— Your objective —
The entries should be given again so that each one matches the original exactly.

*** Opening Dataset content ***

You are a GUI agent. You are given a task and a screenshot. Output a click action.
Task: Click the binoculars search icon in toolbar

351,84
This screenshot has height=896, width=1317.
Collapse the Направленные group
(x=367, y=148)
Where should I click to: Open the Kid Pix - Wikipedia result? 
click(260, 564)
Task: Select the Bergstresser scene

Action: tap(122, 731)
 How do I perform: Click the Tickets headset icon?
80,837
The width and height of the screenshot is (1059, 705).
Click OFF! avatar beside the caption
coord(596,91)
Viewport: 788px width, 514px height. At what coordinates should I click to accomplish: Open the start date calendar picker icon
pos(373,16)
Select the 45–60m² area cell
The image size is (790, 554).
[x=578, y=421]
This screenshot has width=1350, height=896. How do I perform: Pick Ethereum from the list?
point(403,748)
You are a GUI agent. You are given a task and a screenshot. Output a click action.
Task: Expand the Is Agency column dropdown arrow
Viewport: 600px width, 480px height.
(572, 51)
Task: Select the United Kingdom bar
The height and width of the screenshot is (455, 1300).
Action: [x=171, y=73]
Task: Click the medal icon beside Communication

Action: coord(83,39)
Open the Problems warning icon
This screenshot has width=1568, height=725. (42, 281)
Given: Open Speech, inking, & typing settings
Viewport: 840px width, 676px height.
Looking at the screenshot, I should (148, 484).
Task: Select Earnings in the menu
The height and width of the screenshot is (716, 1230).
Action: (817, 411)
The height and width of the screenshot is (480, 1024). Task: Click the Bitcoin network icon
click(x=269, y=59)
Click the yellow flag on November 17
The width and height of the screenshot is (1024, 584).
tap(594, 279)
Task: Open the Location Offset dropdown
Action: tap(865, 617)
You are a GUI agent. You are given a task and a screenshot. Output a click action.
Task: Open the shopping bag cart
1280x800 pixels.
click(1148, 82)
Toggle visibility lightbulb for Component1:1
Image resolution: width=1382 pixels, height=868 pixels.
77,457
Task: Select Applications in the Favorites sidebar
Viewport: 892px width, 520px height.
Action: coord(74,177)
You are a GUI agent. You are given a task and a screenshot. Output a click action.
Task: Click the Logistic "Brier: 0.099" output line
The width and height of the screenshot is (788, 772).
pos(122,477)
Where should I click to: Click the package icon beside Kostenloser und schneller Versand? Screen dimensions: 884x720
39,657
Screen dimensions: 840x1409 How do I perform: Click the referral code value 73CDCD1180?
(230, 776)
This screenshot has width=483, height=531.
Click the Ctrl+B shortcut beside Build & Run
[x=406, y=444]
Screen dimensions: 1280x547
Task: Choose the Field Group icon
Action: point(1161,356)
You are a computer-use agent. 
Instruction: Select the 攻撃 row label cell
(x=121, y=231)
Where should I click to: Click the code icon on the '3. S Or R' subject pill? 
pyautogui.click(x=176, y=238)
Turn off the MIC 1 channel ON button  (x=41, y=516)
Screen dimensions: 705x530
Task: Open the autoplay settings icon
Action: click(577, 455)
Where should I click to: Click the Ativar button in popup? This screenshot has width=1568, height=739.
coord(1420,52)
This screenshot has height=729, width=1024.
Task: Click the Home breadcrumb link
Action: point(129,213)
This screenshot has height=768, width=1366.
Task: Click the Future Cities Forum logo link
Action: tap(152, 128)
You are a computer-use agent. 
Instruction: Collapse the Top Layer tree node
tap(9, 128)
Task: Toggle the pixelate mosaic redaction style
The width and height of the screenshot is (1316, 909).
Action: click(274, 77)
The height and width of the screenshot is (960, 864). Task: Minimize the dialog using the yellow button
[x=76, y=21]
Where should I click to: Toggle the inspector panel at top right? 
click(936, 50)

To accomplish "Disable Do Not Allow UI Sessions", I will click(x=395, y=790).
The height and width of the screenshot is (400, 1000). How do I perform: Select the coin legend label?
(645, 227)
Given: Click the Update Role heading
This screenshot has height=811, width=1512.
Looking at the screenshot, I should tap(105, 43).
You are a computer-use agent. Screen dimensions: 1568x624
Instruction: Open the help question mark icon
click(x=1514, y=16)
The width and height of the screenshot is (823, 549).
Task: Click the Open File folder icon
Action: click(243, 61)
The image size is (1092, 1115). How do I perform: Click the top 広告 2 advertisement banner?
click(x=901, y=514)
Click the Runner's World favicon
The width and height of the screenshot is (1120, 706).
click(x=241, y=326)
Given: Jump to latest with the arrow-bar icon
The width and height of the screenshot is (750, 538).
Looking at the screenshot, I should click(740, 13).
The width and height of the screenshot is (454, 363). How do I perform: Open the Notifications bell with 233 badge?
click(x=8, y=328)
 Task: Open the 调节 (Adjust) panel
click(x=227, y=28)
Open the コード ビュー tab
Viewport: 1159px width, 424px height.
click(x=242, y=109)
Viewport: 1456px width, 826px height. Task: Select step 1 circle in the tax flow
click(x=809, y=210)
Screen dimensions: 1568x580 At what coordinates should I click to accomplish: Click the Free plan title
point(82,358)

*** Closing Dataset content ***

— Response area —
You are a GUI agent. You are given a task and a screenshot. Output a click action.
Task: Click the binoculars search icon in toolbar

351,84
This screenshot has height=896, width=1317.
Collapse the Направленные group
(x=367, y=148)
Where should I click to: Open the Kid Pix - Wikipedia result? 
click(260, 564)
Task: Select the Bergstresser scene

Action: tap(122, 731)
 How do I perform: Click the Tickets headset icon?
80,837
The width and height of the screenshot is (1059, 705).
Click OFF! avatar beside the caption
coord(596,91)
Viewport: 788px width, 514px height. At what coordinates should I click to accomplish: Open the start date calendar picker icon
pos(373,16)
Select the 45–60m² area cell
The image size is (790, 554).
[x=578, y=421]
This screenshot has width=1350, height=896. How do I perform: Pick Ethereum from the list?
point(403,748)
You are a GUI agent. You are given a task and a screenshot. Output a click action.
Task: Expand the Is Agency column dropdown arrow
Viewport: 600px width, 480px height.
(572, 51)
Task: Select the United Kingdom bar
The height and width of the screenshot is (455, 1300).
Action: [x=171, y=73]
Task: Click the medal icon beside Communication

Action: coord(83,39)
Open the Problems warning icon
This screenshot has width=1568, height=725. (42, 281)
Given: Open Speech, inking, & typing settings
Viewport: 840px width, 676px height.
Looking at the screenshot, I should (148, 484).
Task: Select Earnings in the menu
The height and width of the screenshot is (716, 1230).
Action: (817, 411)
The height and width of the screenshot is (480, 1024). Task: Click the Bitcoin network icon
click(x=269, y=59)
Click the yellow flag on November 17
The width and height of the screenshot is (1024, 584).
tap(594, 279)
Task: Open the Location Offset dropdown
Action: tap(865, 617)
You are a GUI agent. You are given a task and a screenshot. Output a click action.
Task: Open the shopping bag cart
1280x800 pixels.
click(1148, 82)
Toggle visibility lightbulb for Component1:1
Image resolution: width=1382 pixels, height=868 pixels.
77,457
Task: Select Applications in the Favorites sidebar
Viewport: 892px width, 520px height.
Action: coord(74,177)
You are a GUI agent. You are given a task and a screenshot. Output a click action.
Task: Click the Logistic "Brier: 0.099" output line
The width and height of the screenshot is (788, 772).
pos(122,477)
Where should I click to: Click the package icon beside Kostenloser und schneller Versand? Screen dimensions: 884x720
39,657
Screen dimensions: 840x1409 How do I perform: Click the referral code value 73CDCD1180?
(230, 776)
This screenshot has width=483, height=531.
Click the Ctrl+B shortcut beside Build & Run
[x=406, y=444]
Screen dimensions: 1280x547
Task: Choose the Field Group icon
Action: point(1161,356)
You are a computer-use agent. 
Instruction: Select the 攻撃 row label cell
(x=121, y=231)
Where should I click to: Click the code icon on the '3. S Or R' subject pill? 
pyautogui.click(x=176, y=238)
Turn off the MIC 1 channel ON button  (x=41, y=516)
Screen dimensions: 705x530
Task: Open the autoplay settings icon
Action: click(577, 455)
Where should I click to: Click the Ativar button in popup? This screenshot has width=1568, height=739.
coord(1420,52)
This screenshot has height=729, width=1024.
Task: Click the Home breadcrumb link
Action: point(129,213)
This screenshot has height=768, width=1366.
Task: Click the Future Cities Forum logo link
Action: tap(152, 128)
You are a computer-use agent. 
Instruction: Collapse the Top Layer tree node
tap(9, 128)
Task: Toggle the pixelate mosaic redaction style
The width and height of the screenshot is (1316, 909).
Action: click(274, 77)
The height and width of the screenshot is (960, 864). Task: Minimize the dialog using the yellow button
[x=76, y=21]
Where should I click to: Toggle the inspector panel at top right? 
click(936, 50)

To accomplish "Disable Do Not Allow UI Sessions", I will click(x=395, y=790).
The height and width of the screenshot is (400, 1000). How do I perform: Select the coin legend label?
(645, 227)
Given: Click the Update Role heading
This screenshot has height=811, width=1512.
Looking at the screenshot, I should tap(105, 43).
You are a computer-use agent. Screen dimensions: 1568x624
Instruction: Open the help question mark icon
click(x=1514, y=16)
The width and height of the screenshot is (823, 549).
Task: Click the Open File folder icon
Action: click(243, 61)
The image size is (1092, 1115). How do I perform: Click the top 広告 2 advertisement banner?
click(x=901, y=514)
Click the Runner's World favicon
The width and height of the screenshot is (1120, 706).
click(x=241, y=326)
Given: Jump to latest with the arrow-bar icon
The width and height of the screenshot is (750, 538).
Looking at the screenshot, I should click(740, 13).
The width and height of the screenshot is (454, 363). How do I perform: Open the Notifications bell with 233 badge?
click(x=8, y=328)
 Task: Open the 调节 (Adjust) panel
click(x=227, y=28)
Open the コード ビュー tab
Viewport: 1159px width, 424px height.
click(x=242, y=109)
Viewport: 1456px width, 826px height. Task: Select step 1 circle in the tax flow
click(x=809, y=210)
Screen dimensions: 1568x580 At what coordinates should I click to accomplish: Click the Free plan title
point(82,358)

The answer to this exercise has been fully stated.